→ **Aim of the task**:
Reproduce every line of the data below word for word, keeping each one unchanged.

[Saved data entries]
——
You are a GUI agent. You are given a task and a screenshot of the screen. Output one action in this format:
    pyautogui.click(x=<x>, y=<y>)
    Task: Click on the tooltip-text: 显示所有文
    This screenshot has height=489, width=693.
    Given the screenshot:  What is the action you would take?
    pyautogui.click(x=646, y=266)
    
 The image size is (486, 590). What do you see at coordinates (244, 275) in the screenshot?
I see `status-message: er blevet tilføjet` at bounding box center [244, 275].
——
→ **Output**:
You are a GUI agent. You are given a task and a screenshot of the screen. Output one action in this format:
    pyautogui.click(x=<x>, y=<y>)
    Task: Click on the tooltip-text: 显示所有文
    This screenshot has height=489, width=693.
    Given the screenshot:  What is the action you would take?
    pyautogui.click(x=646, y=266)
    
 The image size is (486, 590). What do you see at coordinates (244, 275) in the screenshot?
I see `status-message: er blevet tilføjet` at bounding box center [244, 275].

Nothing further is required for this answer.